To jump start the process with your cuticles, you might want to try a cuticle remover. I like Sally Hansen cuticle remover. It just takes about a minute to do both hands, and makes a big difference. You probably don't want to use it every day (it can cause irritation). I do once a week, but you might want to start with every other day. In addition to putting it on my cuticles, I also put it under my nails and use a white pencil (just a plain old white pencil, like would come in a set of colored pencils) to clean out under them, which helps keep the edges where the nail meets the side tidy.
posted by OrangeDisk at 8:13 AM on June 3, 2015


Everything Margarita Mix said except the Hellish Gelish. I am hypothyroid too and so my nails are brittle, the constant filing to prep the nail bed for the Gelish just made things worse. I've recently found Jamberry nail wraps and they might also be a solution for you. They support the nail without damage AND make it super hard to nibble.
posted by PorcineWithMe at 5:05 PM on June 3, 2015


Response by poster: You guys!!! I was brave and went and got a manicure!!! 😭🙏🏻💅🏻 The nice ladies at the new place I went to looked at this whole thread and agreed that if I spend some time each week taking care of my cuticles and filing my nails, I might finally have real nail beds some day. They agreed that my nails are still too short to accommodate gels, but that's okay. Thank you all for your excellent advice!
posted by Hermione Granger at 8:34 PM on June 8, 2015 [3 favorites]

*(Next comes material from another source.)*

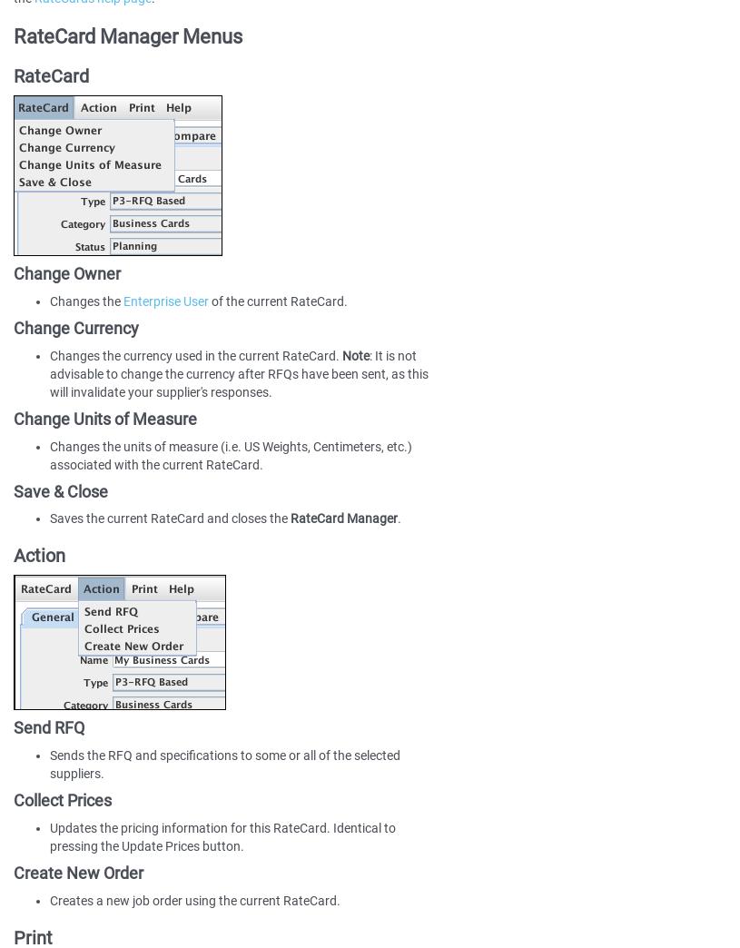 This screenshot has width=740, height=948. What do you see at coordinates (75, 328) in the screenshot?
I see `'Change Currency'` at bounding box center [75, 328].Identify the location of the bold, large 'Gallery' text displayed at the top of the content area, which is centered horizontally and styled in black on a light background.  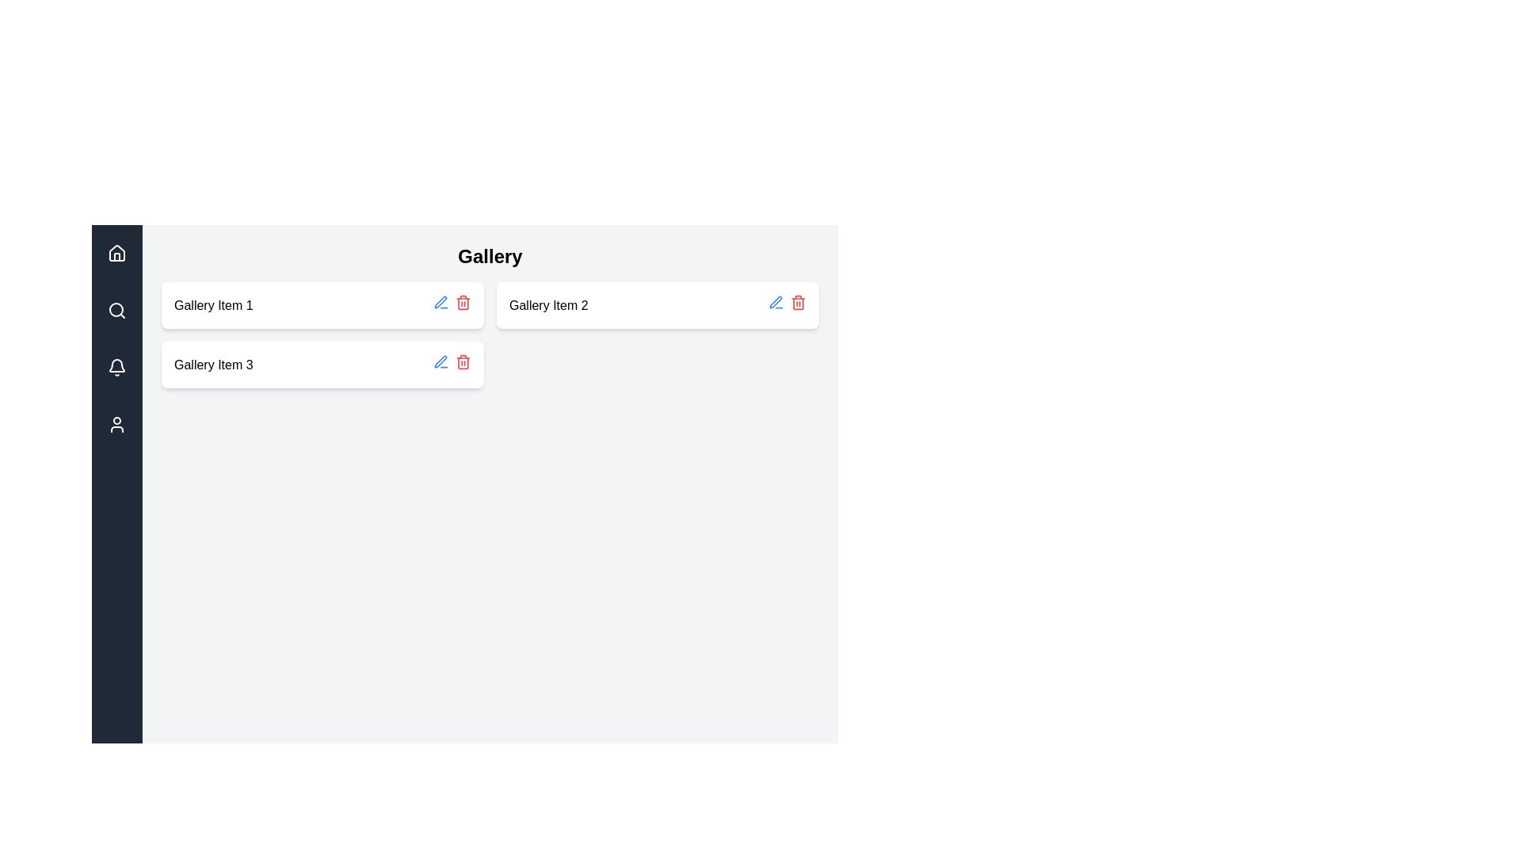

Response by poster: Also pro tip: telling a manicurist that you think your nails look like little nuns in their habits is a great way to weird them out for the rest of your manicure.
posted by Hermione Granger at 8:36 PM on June 8, 2015 [1 favorite]


Response by poster: Follow up inquiry: how often should I be pushing my cuticles back? Daily? Weekly?
posted by Hermione Granger at 1:03 PM on June 9, 2015


Yay! I'd recommend no more than once a week, but keep using a cuticle oil if you get one as often as possible. It'll help the whole cycle of dry-cuticles-must-pick-on-them-this-now-looks-horrible-OH-GOD-WHY.